#### [Raw data]
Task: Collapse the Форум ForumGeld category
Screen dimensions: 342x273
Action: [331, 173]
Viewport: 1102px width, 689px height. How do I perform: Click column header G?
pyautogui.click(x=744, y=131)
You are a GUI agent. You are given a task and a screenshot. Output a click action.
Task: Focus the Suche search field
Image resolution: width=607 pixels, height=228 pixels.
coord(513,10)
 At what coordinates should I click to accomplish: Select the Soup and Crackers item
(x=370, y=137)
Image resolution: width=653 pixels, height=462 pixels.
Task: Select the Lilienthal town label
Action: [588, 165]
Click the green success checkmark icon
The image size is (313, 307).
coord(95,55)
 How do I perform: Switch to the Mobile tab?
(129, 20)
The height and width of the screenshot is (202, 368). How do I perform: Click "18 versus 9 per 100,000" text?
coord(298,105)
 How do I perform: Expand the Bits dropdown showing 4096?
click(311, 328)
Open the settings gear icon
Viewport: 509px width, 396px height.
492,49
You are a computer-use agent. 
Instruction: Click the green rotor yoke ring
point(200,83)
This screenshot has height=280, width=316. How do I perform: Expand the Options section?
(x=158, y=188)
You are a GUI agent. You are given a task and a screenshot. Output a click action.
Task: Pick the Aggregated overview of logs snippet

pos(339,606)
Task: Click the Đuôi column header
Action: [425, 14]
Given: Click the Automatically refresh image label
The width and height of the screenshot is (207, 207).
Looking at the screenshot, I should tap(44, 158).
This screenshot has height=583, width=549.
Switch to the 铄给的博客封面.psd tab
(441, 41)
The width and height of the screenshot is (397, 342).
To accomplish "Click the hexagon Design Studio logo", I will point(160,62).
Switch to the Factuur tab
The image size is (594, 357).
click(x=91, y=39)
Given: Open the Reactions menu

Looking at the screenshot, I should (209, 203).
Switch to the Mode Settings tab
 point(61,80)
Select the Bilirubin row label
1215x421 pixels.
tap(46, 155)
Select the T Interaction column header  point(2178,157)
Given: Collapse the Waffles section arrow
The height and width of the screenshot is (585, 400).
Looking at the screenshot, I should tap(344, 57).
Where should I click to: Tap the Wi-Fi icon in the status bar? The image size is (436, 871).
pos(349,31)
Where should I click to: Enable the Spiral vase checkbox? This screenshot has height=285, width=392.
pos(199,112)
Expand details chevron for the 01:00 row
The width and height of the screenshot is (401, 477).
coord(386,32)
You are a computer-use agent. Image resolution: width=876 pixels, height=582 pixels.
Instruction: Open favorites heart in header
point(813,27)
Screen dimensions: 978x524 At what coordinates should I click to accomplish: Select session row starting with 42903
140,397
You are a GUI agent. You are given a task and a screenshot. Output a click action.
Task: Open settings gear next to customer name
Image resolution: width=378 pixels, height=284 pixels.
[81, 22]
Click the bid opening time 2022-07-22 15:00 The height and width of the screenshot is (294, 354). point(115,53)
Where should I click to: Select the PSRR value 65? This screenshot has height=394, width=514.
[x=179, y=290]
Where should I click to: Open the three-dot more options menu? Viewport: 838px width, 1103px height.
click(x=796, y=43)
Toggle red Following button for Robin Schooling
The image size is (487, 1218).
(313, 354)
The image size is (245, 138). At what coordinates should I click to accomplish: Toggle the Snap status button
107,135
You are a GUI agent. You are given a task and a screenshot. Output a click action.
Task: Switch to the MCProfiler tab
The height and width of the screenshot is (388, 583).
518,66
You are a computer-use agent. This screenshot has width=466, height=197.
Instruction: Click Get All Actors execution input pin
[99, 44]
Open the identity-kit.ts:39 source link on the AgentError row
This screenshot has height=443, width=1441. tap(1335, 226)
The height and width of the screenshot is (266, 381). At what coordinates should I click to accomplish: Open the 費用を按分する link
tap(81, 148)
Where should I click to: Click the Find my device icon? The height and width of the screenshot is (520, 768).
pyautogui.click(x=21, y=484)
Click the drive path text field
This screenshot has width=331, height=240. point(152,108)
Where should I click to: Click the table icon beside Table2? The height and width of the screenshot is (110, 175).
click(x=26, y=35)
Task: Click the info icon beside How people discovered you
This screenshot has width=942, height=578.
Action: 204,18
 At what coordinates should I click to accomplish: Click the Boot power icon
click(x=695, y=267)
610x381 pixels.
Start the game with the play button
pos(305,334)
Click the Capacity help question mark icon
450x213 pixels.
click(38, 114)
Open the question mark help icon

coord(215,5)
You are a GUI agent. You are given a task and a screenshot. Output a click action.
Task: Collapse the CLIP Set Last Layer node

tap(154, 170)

#### [Your goal]
Nothing in the entries should be left out; please reproduce them all exactly.

#### [Finished task]
Task: Collapse the Форум ForumGeld category
Screen dimensions: 342x273
Action: [331, 173]
Viewport: 1102px width, 689px height. How do I perform: Click column header G?
pyautogui.click(x=744, y=131)
You are a GUI agent. You are given a task and a screenshot. Output a click action.
Task: Focus the Suche search field
Image resolution: width=607 pixels, height=228 pixels.
coord(513,10)
 At what coordinates should I click to accomplish: Select the Soup and Crackers item
(x=370, y=137)
Image resolution: width=653 pixels, height=462 pixels.
Task: Select the Lilienthal town label
Action: [588, 165]
Click the green success checkmark icon
The image size is (313, 307).
coord(95,55)
 How do I perform: Switch to the Mobile tab?
(129, 20)
The height and width of the screenshot is (202, 368). How do I perform: Click "18 versus 9 per 100,000" text?
coord(298,105)
 How do I perform: Expand the Bits dropdown showing 4096?
click(311, 328)
Open the settings gear icon
Viewport: 509px width, 396px height.
492,49
You are a computer-use agent. 
Instruction: Click the green rotor yoke ring
point(200,83)
This screenshot has height=280, width=316. How do I perform: Expand the Options section?
(x=158, y=188)
You are a GUI agent. You are given a task and a screenshot. Output a click action.
Task: Pick the Aggregated overview of logs snippet

pos(339,606)
Task: Click the Đuôi column header
Action: [425, 14]
Given: Click the Automatically refresh image label
The width and height of the screenshot is (207, 207).
Looking at the screenshot, I should tap(44, 158).
This screenshot has height=583, width=549.
Switch to the 铄给的博客封面.psd tab
(441, 41)
The width and height of the screenshot is (397, 342).
To accomplish "Click the hexagon Design Studio logo", I will point(160,62).
Switch to the Factuur tab
The image size is (594, 357).
click(x=91, y=39)
Given: Open the Reactions menu

Looking at the screenshot, I should (209, 203).
Switch to the Mode Settings tab
 point(61,80)
Select the Bilirubin row label
1215x421 pixels.
tap(46, 155)
Select the T Interaction column header  point(2178,157)
Given: Collapse the Waffles section arrow
The height and width of the screenshot is (585, 400).
Looking at the screenshot, I should tap(344, 57).
Where should I click to: Tap the Wi-Fi icon in the status bar? The image size is (436, 871).
pos(349,31)
Where should I click to: Enable the Spiral vase checkbox? This screenshot has height=285, width=392.
pos(199,112)
Expand details chevron for the 01:00 row
The width and height of the screenshot is (401, 477).
coord(386,32)
You are a computer-use agent. Image resolution: width=876 pixels, height=582 pixels.
Instruction: Open favorites heart in header
point(813,27)
Screen dimensions: 978x524 At what coordinates should I click to accomplish: Select session row starting with 42903
140,397
You are a GUI agent. You are given a task and a screenshot. Output a click action.
Task: Open settings gear next to customer name
Image resolution: width=378 pixels, height=284 pixels.
[81, 22]
Click the bid opening time 2022-07-22 15:00 The height and width of the screenshot is (294, 354). point(115,53)
Where should I click to: Select the PSRR value 65? This screenshot has height=394, width=514.
[x=179, y=290]
Where should I click to: Open the three-dot more options menu? Viewport: 838px width, 1103px height.
click(x=796, y=43)
Toggle red Following button for Robin Schooling
The image size is (487, 1218).
(313, 354)
The image size is (245, 138). At what coordinates should I click to accomplish: Toggle the Snap status button
107,135
You are a GUI agent. You are given a task and a screenshot. Output a click action.
Task: Switch to the MCProfiler tab
The height and width of the screenshot is (388, 583).
518,66
You are a computer-use agent. This screenshot has width=466, height=197.
Instruction: Click Get All Actors execution input pin
[99, 44]
Open the identity-kit.ts:39 source link on the AgentError row
This screenshot has height=443, width=1441. tap(1335, 226)
The height and width of the screenshot is (266, 381). At what coordinates should I click to accomplish: Open the 費用を按分する link
tap(81, 148)
Where should I click to: Click the Find my device icon? The height and width of the screenshot is (520, 768).
pyautogui.click(x=21, y=484)
Click the drive path text field
This screenshot has width=331, height=240. point(152,108)
Where should I click to: Click the table icon beside Table2? The height and width of the screenshot is (110, 175).
click(x=26, y=35)
Task: Click the info icon beside How people discovered you
This screenshot has width=942, height=578.
Action: 204,18
 At what coordinates should I click to accomplish: Click the Boot power icon
click(x=695, y=267)
610x381 pixels.
Start the game with the play button
pos(305,334)
Click the Capacity help question mark icon
450x213 pixels.
click(38, 114)
Open the question mark help icon

coord(215,5)
You are a GUI agent. You are given a task and a screenshot. Output a click action.
Task: Collapse the CLIP Set Last Layer node

tap(154, 170)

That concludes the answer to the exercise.